J_Shelby_J · 2 years ago
You're talking about city owned and maintained on-street parking.

I think we can agree that the sane thing to do is charge for it and let the market set the price. If home owners or developers want to build their own on-site parking, they're welcome to. Personally, I'm sick of having four parking spots in my garage tacked to my rent despite being a one car household.

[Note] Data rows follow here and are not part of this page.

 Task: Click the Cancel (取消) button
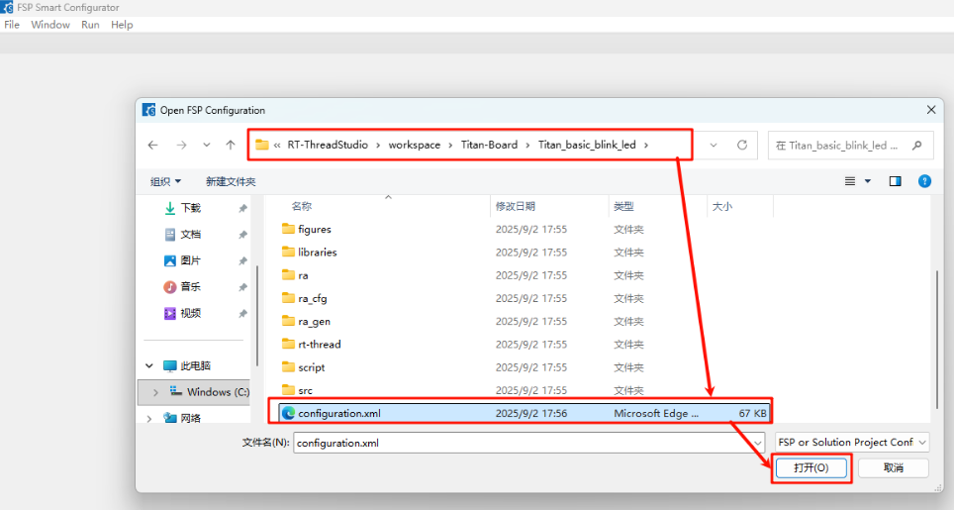[x=893, y=467]
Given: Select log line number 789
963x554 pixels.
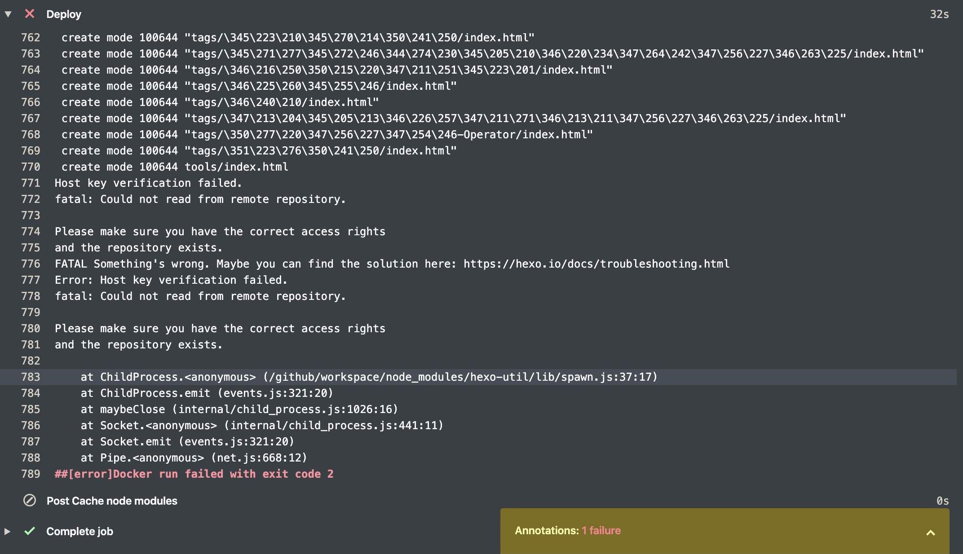Looking at the screenshot, I should pos(31,474).
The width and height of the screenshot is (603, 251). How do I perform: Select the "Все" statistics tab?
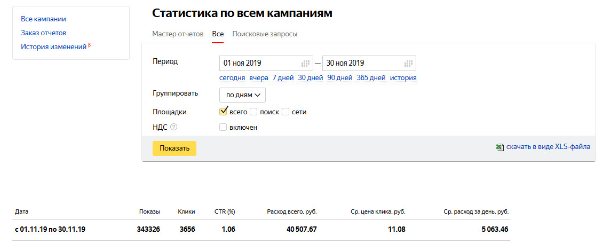[218, 34]
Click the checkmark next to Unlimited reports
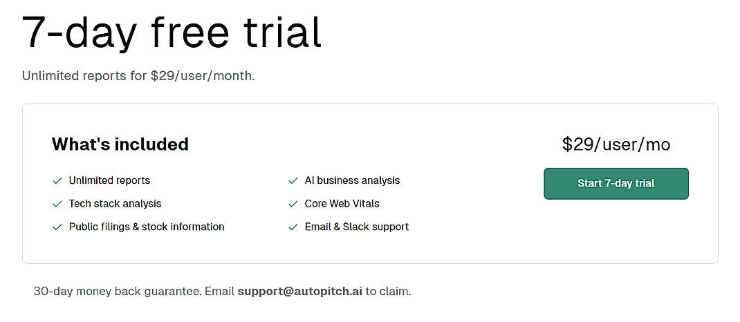This screenshot has width=740, height=322. [57, 181]
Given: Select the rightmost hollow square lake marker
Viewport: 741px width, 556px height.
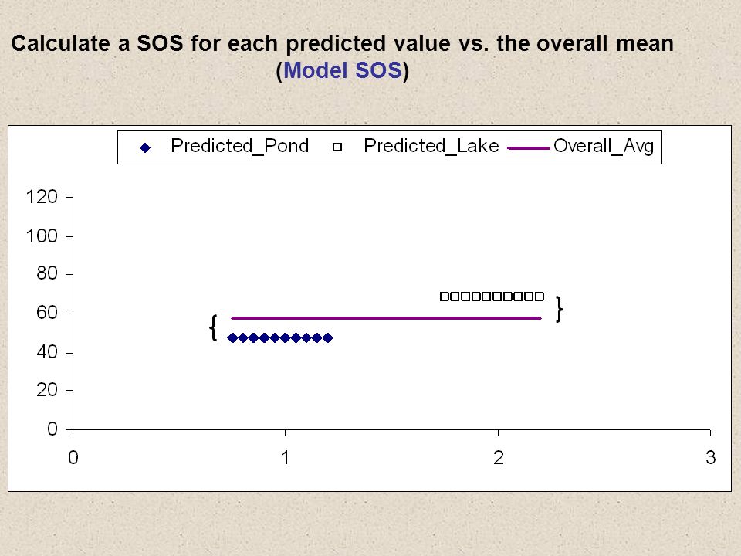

Or did I misunderstand, and you feel on-street free parking should be paid for by tax payers? I have to disagree. I pay for my own parking. And people like me generate more tax revenue for the city because it costs less to service density, so I'm also funding on-street parking. I don't think that's fair. We should not be subsidizing car dependency. If you want to drive, pay for it yourself.

Steltek · 2 years ago
Vastly outweighed by the problems of parking minimums:

* Increased housing costs

* Decreased housing supply

* Increased air pollution

* Increased traffic

* Increased noise pollution

* Increased water pollution, stormwater usage

* Decrease in community and neighborhood cohesion

If a person feels they need parking, they can pay for it. They don't need society to force parking to be made available to everyone, whether they want it or not.

an_ko · 2 years ago
Major European cities with no such minimum parking requirements do fine. They have public transport and bike infrastructure, so many people in dense urban areas don't need cars.
apendleton · 2 years ago
This is solvable with parking permit programs. Make street parking in those surrounding neighborhoods resident-only. And then people considering living in the "underparked" neighborhood who need parking will have no alternative but to select units that include parking, or live in another neighborhood (and if enough people opt not to live there, developers will include more parking to satisfy demand). This is a problem regular markets can fix: governments don't need to require developers to meet (or often, exceed!) what people actually want.
jimberlage · 2 years ago
I’ve lived in areas with this parking problem in multiple cities for over a decade now.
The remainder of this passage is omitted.